É verdade que alguns nomes influentes no segmento se achegaram ao ex-coach na reta final. O deputado Nikolas Ferreira (PL-MG) foi um deles: antes “dar uma chance para a dúvida” (Marçal) do que “engolir esse cara” (Nunes), afirmou.

Marco Feliciano (PL-SP), seu colega no Congresso, também dispensou Nunes, o candidato oficial do bolsonarismo. “Nós vamos eleger um prefeito ou consagrarmos um pastor de igreja aqui em São Paulo? Pergunto isso porque a forma de crer em Deus de um candidato está sendo questionada: a fé de Pablo Marçal”, disse. Não há por que, segundo ele, bombardear um conservador em vez de unir forças contra a “extrema esquerda”, como rotula Boulos.

Nunes foi habilidoso em construir em torno de si um cinturão de pastores. Ladearam com ele o apóstolo Valdemiro Santiago e o pastor José Wellington Bezerra da Costa, dois peixões nos mares evangélicos.

Aliou-se a ele ainda o casal Estevam e Sonia Hernandes, apóstolo e bispa da Igreja Renascer em Cristo, também por trás da Marcha para Jesus.
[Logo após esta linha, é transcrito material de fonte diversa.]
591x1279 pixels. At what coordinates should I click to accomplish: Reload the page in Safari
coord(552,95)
O prefeito começou a campanha em agosto numa missa, na Catedral de Santo Amaro, e a fechou com um culto da Renascer no sábado (5).

O governador Tarcísio de Freitas (Republicanos), patrocinador-mor de sua candidatura, foi com ele e subiu no púlpito para falar de tempos empesteados por “tribulação” e “filhos das trevas”. Também comparou o emedebista a Josafá. O personagem do Antigo Testamento, ameaçado por dois povos, orou em vez de partir para cima. No fim, Deus fez com que moabitas e amonitas destruíssem uns aos outros.
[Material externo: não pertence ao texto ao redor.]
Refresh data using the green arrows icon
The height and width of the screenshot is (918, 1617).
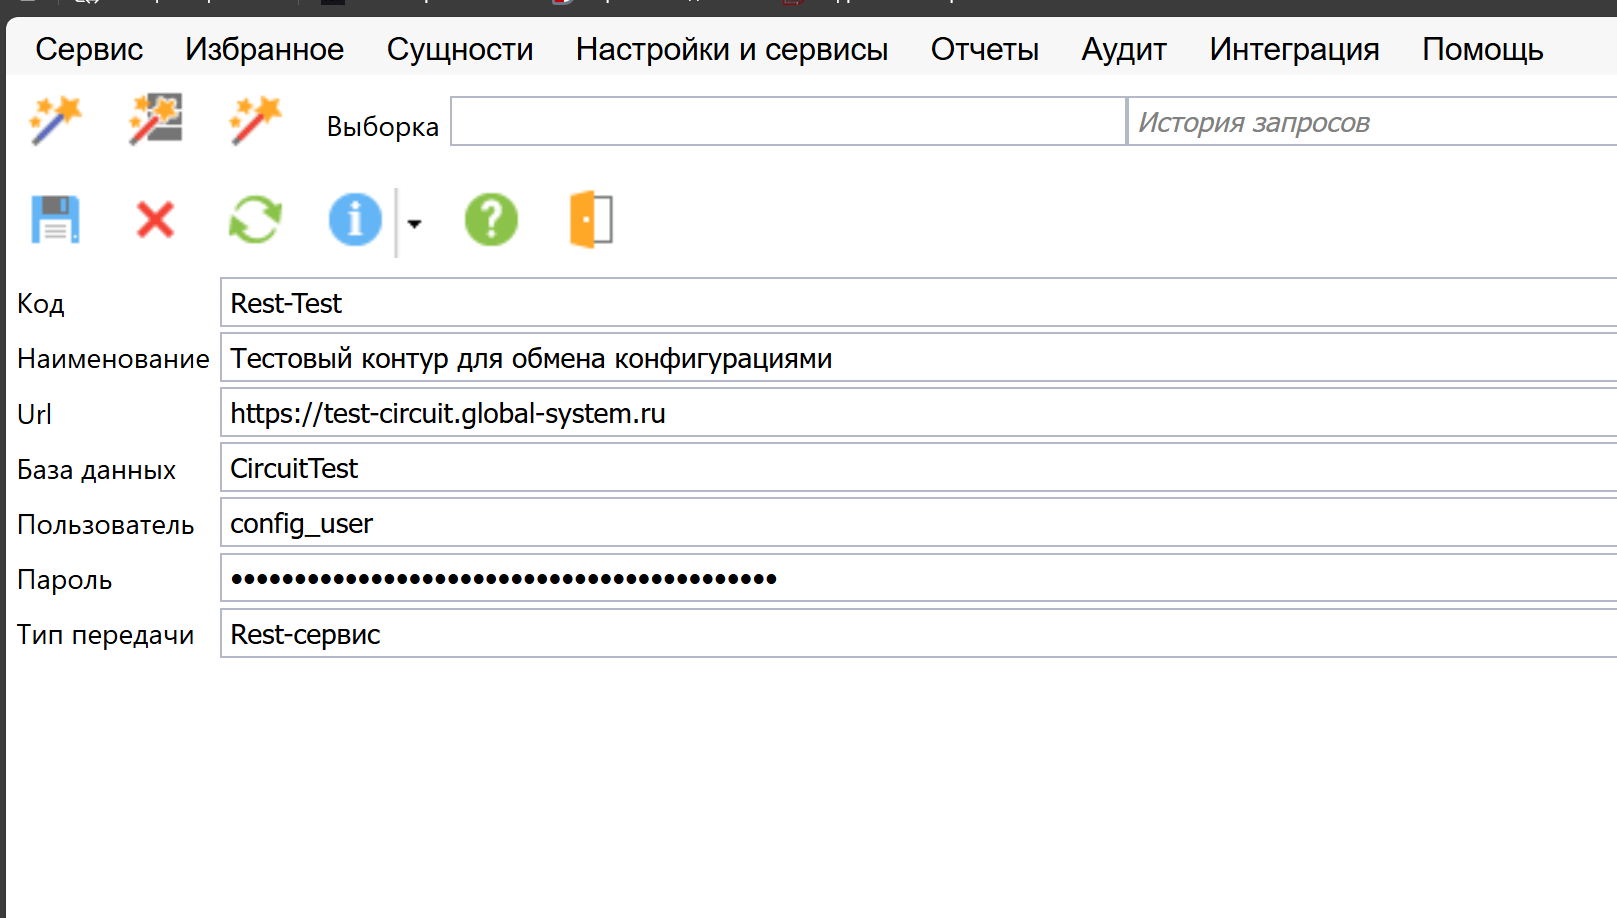255,219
Finda a pregação, com Nunes ao lado, disse Tarcísio: “Aqui está o nosso Josafá. O que Josafá fez? Confiou no Senhor e seguiu em frente”. As campanhas de Marçal e Boulos seriam os inimigos que terminaram por se aniquilar, enquanto a Nunes bastaria entregar seu destino a Deus.

Pouco antes, um jovem ergueu o celular na frente do púlpito e fez o M. Governador e prefeito fingiram que não era com eles, e Estevam o repreendeu: “Você pensa que está onde, rapaz?”

Marçal fez o que pode para furar a aliança pastoral em torno do adversário. Deu entrevista à TV do missionário R.R. Soares e visitou José Wellington, por anos presidente da Convenção Geral das Assembleias de Deus.

O nonagenário pastor chegou a fazer o M com as mãos, gesto explorado pelo influenciador em suas redes, mas os filhos do ancião negaram qualquer apoio —a família estava fechada com Nunes, e o pai só recebeu o candidato do PRTB por cortesia, afirmaram.

Marçal também foi à Congregação Cristã no Brasil, igreja que tem como fiel o advogado Tassio Renam, coordenador-geral da campanha e CEO da Marçal Corp.

Ainda: sugeriu que Nunes só conhecia versículos que seu marqueteiro mandou decorar e salpicou sua participação nos debates com pitadas bíblicas. Não se preocupava em explicá-las.

Alguns exemplos: acusou Marina Helena (Novo) de vendê-lo por 30 moedas de prata sem explanar que Judas fez o mesmo com Jesus. Também prometeu um “dia de vingança” para São Paulo, expressão presente no Livro de Isaías. Acenos subliminares que o eleitor cristão pescaria. Quem pegou, pegou.

O ex-coach disse mais de uma vez que se vê como um Davi no imaginário político do país. Já Saul, o primeiro rei de Israel, seria Jair Bolsonaro (PL).

O homem que derrotou o gigante Golias sucedeu o velho monarca, que já não estaria em sua melhor forma. O influenciador enxerga semelhanças da narrativa bíblica com sua história e a do ex-presidente. “Davi tem que ter paciência e honrar Saul até o último dia do governo dele”, disse à Folha de S.Paulo em setembro.

Saul foi o primeiro escolhido de Deus para governar Israel, mas O desobedeceu. Seu fim: lançou-se contra uma espada após ver os filhos morrerem. Marçal aponta isso. “Ele próprio acaba com a própria vida. Na história com o Bolsonaro e com o que o Brasil vai viver está a relação de Saul e Davi.”

No fim, as urnas ungiram Nunes como o candidato da direita no segundo turno contra Boulos.